Thursday, April 29, 2010

IFR pictures

It is that rare time of year for us in Colorado to get good small plane IFR practice. It seems crazy that somebody would want to go into the clouds for fun, but that is what I do this time of year. It has been cloudy this past week and I have gone flying twice.... for fun in the clouds (or soup as many call it).

IFR picture

This golden time seems to happen around April/May in the spring and September/October in the fall for Colorado. The problem is getting clouds that are not below freezing at low altitudes and do not have thunderstorms. In the winter, we get clouds sometimes, but the freezing level is at the ground. In the summer, the clouds are either at 20,000' or they are thunderstorms. So now is the time of year to look at my IFR refresher notes.

I have used my IFR on many past cross country trips especially to California due to the coastal marine layer, and I want to feel comfortable. One way to feel comfortable is to get some hood time with a safety pilot, but it is not the same. Flying with an IFR flight plan or with flight following is good to feel comfortable with the radios. But nothing is as good as getting real time in the clouds. So, I like to get practice in the real thing as much as I can doing the approaches I am familiar with. This way I am not nervous about approaches while getting comfortable with the clouds again. Then when I do approaches I am not familiar with and in the clouds, there is less new items.
┄┄┄┄┄┄┄┄┄┄
— EXERCISE REQUIREMENTS —
Copy the IFR practice post above between "I have used" and "less new items.", inclusive, and substitute "flight instructor" for "safety pilot".

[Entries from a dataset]
┄┄┄┄┄┄┄┄┄┄
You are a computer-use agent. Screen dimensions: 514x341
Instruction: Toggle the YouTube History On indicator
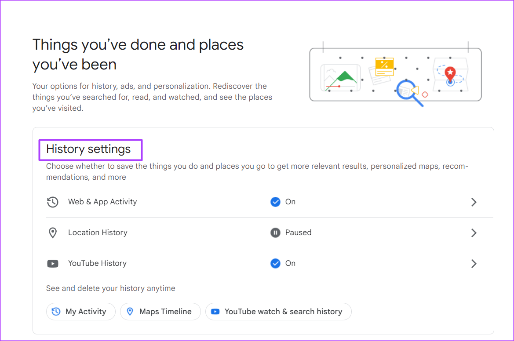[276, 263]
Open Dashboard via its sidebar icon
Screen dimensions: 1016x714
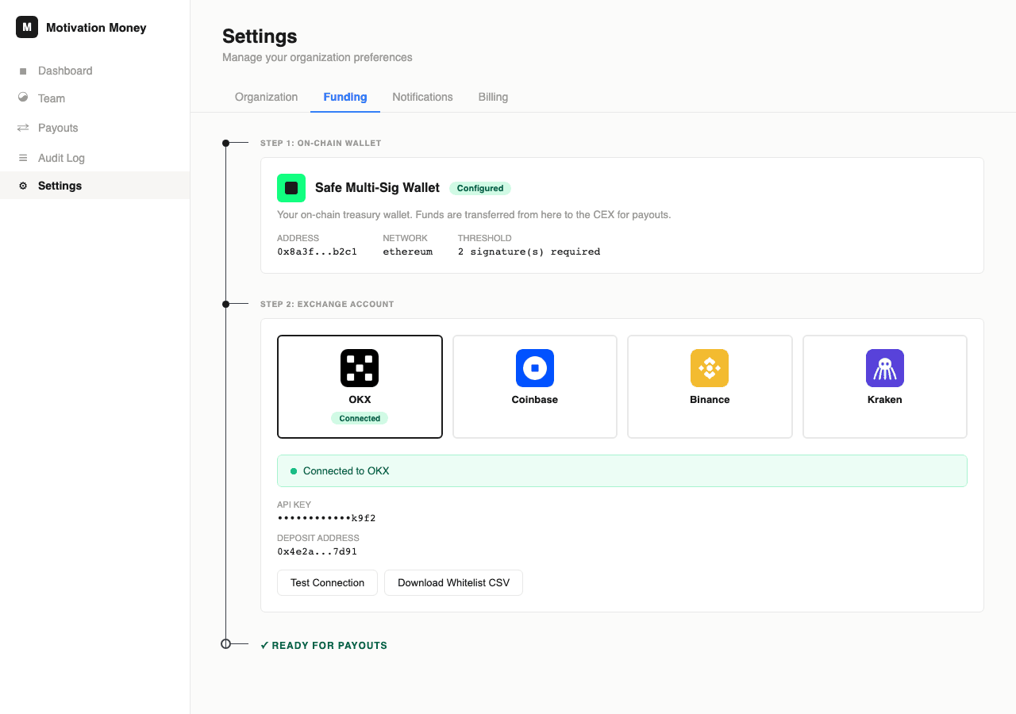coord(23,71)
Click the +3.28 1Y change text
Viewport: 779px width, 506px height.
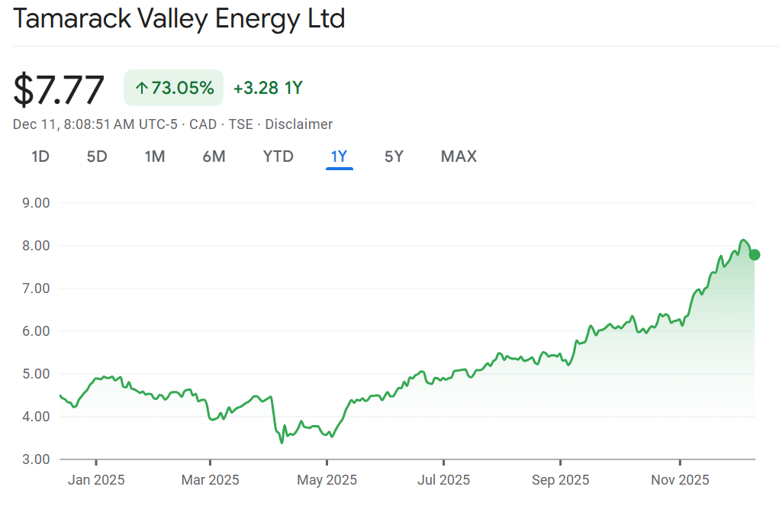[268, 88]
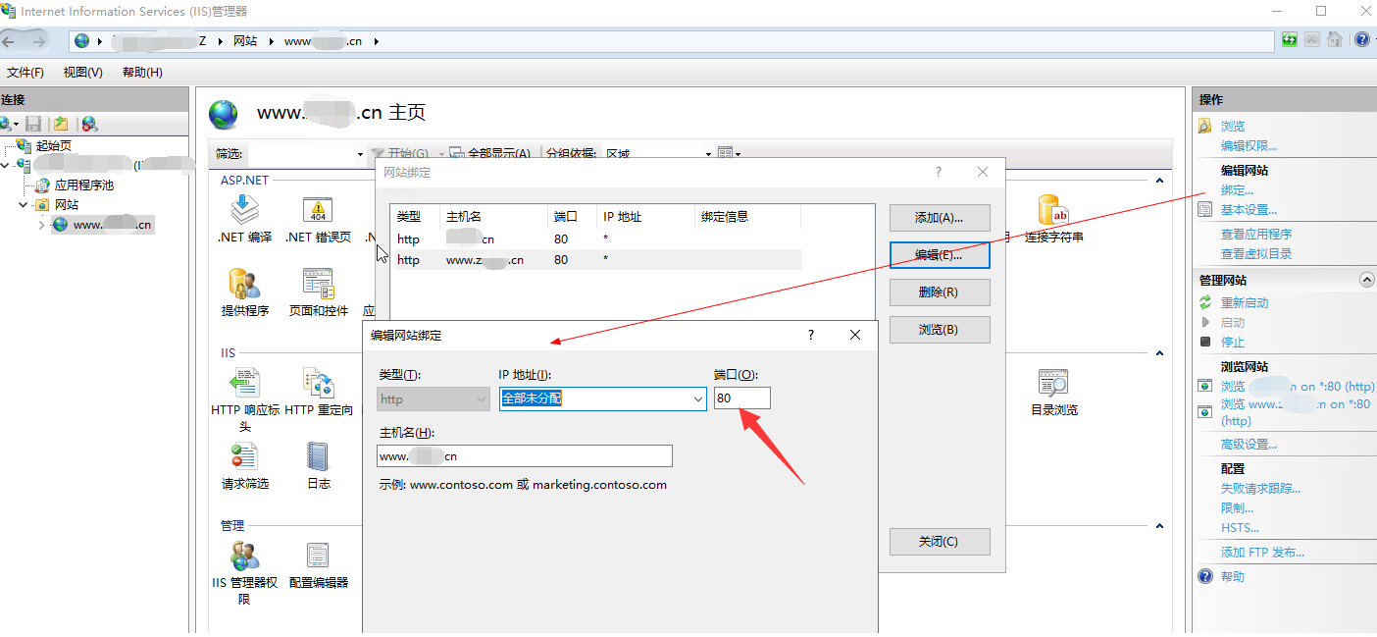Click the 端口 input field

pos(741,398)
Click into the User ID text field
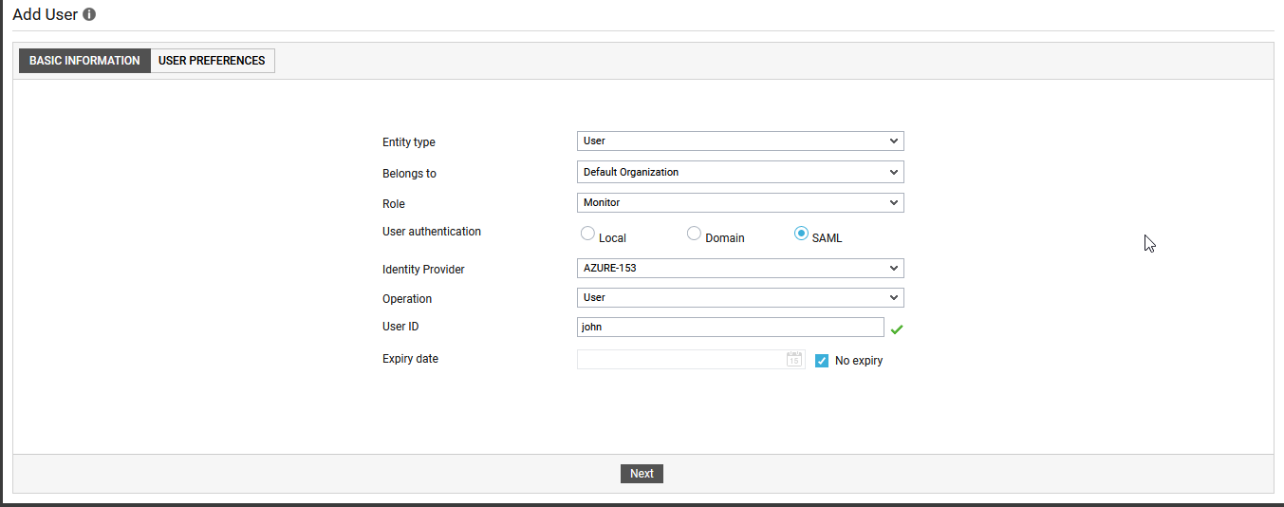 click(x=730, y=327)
┄┄┄┄┄┄┄┄┄┄
— FULL OUTPUT —
I have used my IFR on many past cross country trips especially to California due to the coastal marine layer, and I want to feel comfortable. One way to feel comfortable is to get some hood time with a flight instructor, but it is not the same. Flying with an IFR flight plan or with flight following is good to feel comfortable with the radios. But nothing is as good as getting real time in the clouds. So, I like to get practice in the real thing as much as I can doing the approaches I am familiar with. This way I am not nervous about approaches while getting comfortable with the clouds again. Then when I do approaches I am not familiar with and in the clouds, there is less new items.